Big day for me yesterday. A few months ago my friends at that admirable organisation The Financial Services Forum (www.thefsforum.co.uk) asked me to set up another in their family of Special Interest Groups, this one to concentrate on brand strategy, and yesterday was the group’s first event. The title was Just How Different and Special Are Financial Services Brands?, and we had three excellent speakers addressing the question from three different angles: Mike Hoban outlining some of the key issues involved in building brands in non-financial service markets (airlines, retail and so forth); Tim Pile doing the same with a focus on fast-moving consumer goods; and Justin Basini concentrating on financial services. We continued this compare-and-contrast format in a good hour of discussion with the 100 or so people who turned up.
I must say, it all seemed to go very well, and as chairman of the proceedings I was extremely grateful to the three speakers who all did make excellent presentations and, equally important, didn’t over-run - and also to all those attending, who kept up a steady flow of questions and comments and spared me from any trace of anxiety about the whole session drying up and coming to an embarrassing close half an hour early.
Anyway, it seemed important to try to fabricate some conclusions from the discussion, so at the end I asked for some shows of hands - particularly on the question of whether building brands in financial services is a) harder than, and b) different from, building brands in FMCG or in non-financial services.
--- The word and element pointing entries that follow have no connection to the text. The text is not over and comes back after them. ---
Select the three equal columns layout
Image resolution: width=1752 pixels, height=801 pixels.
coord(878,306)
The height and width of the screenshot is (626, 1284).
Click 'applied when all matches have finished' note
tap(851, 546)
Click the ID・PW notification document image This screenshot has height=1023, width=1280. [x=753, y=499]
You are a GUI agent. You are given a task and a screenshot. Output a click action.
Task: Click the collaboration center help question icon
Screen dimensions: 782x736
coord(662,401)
When it came to the comparison with FMCG, absolutely everyone thought financial services are harder and over 95% thought they’re different. And when it came to the comparison with non-financial services, everyone thought financial services are harder or equally hard, and about two-thirds of those voting thought they were different.
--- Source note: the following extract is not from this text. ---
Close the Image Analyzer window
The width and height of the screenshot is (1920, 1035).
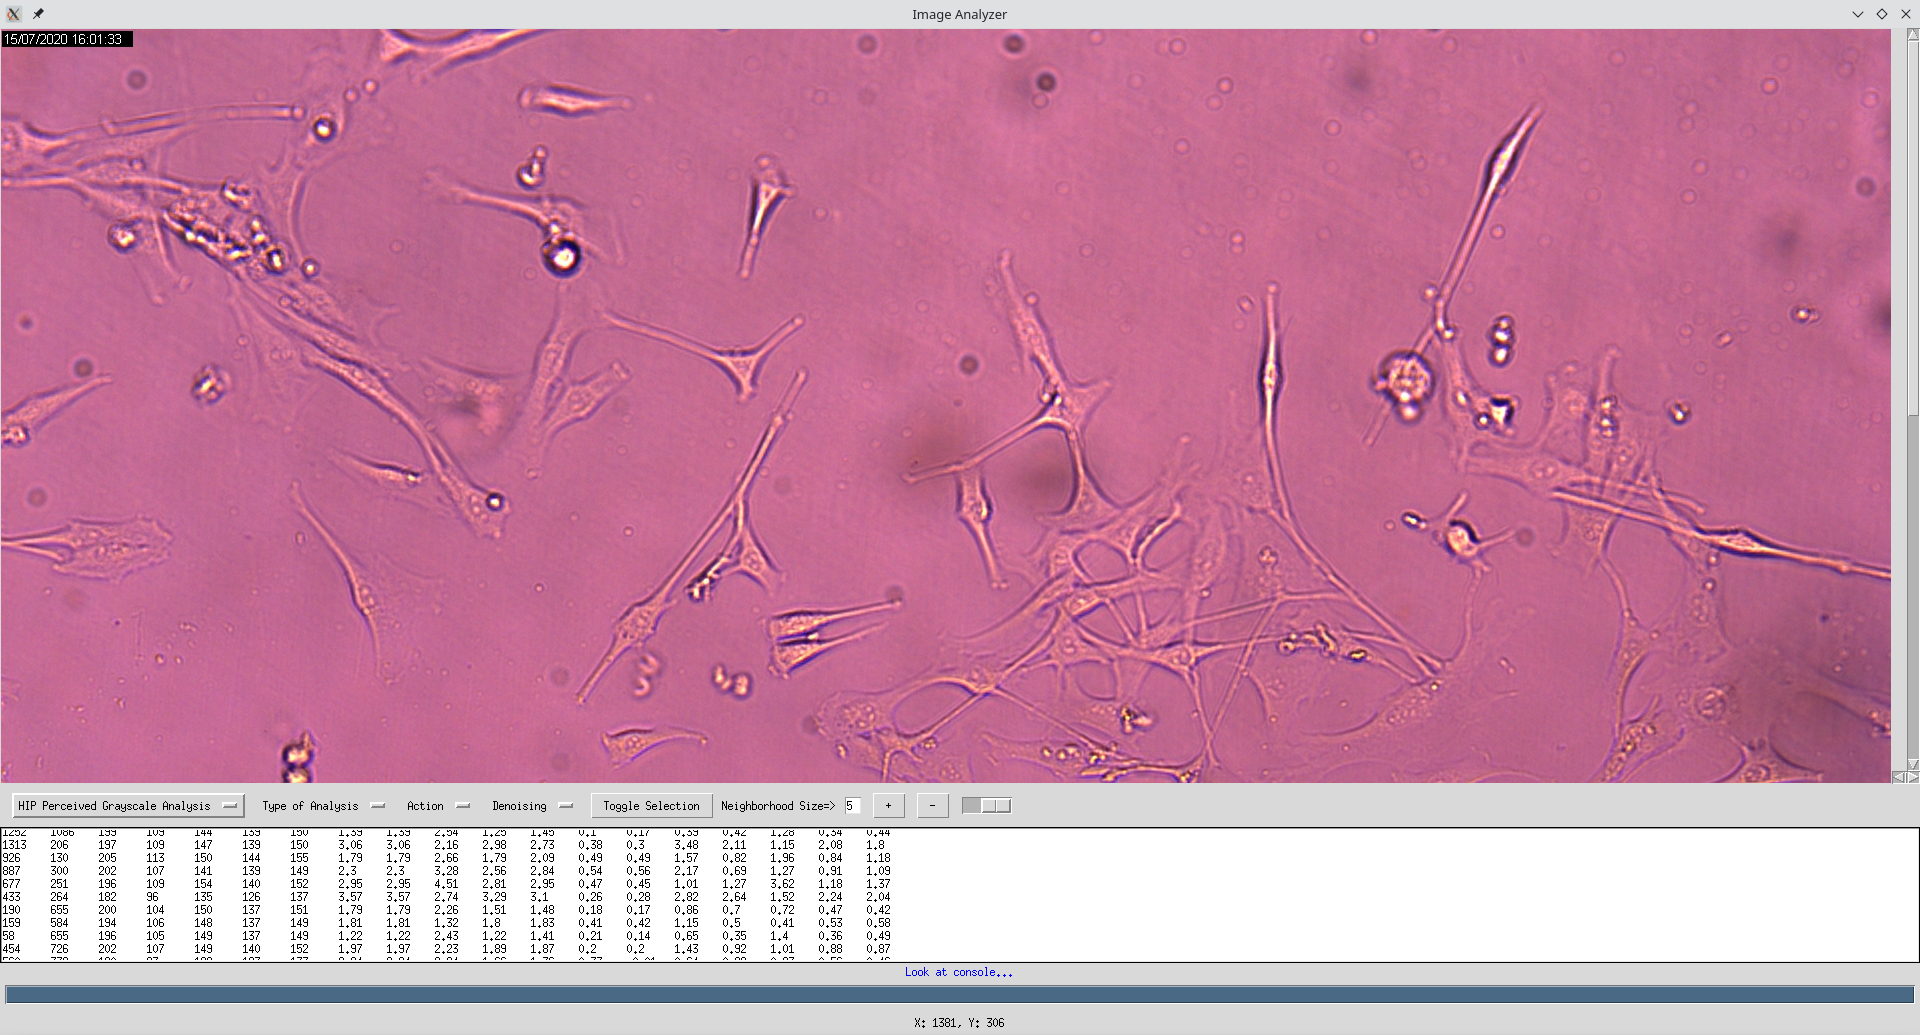pos(1905,14)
I was pleased with these results. Way back in my early days as an FS specialist, I used to go on about all this a lot - in fact, I think I may even have once written an agency brochure on the subject called Not Like Baked Beans, my not-so-hidden agenda obviously being to discourage clients from being irrelevantly seduced by non-specialist agencies’ work for other clients in other markets.
After a while, I got bored, partly because almost everything gets boring after a while but also because clients paid this line of argument no attention whatsoever. Still, with definitive and quantitative new evidence available, maybe I should summon up some new enthusiasm and try to relaunch the whole issue. I could hardly be less successful with it than I was last time.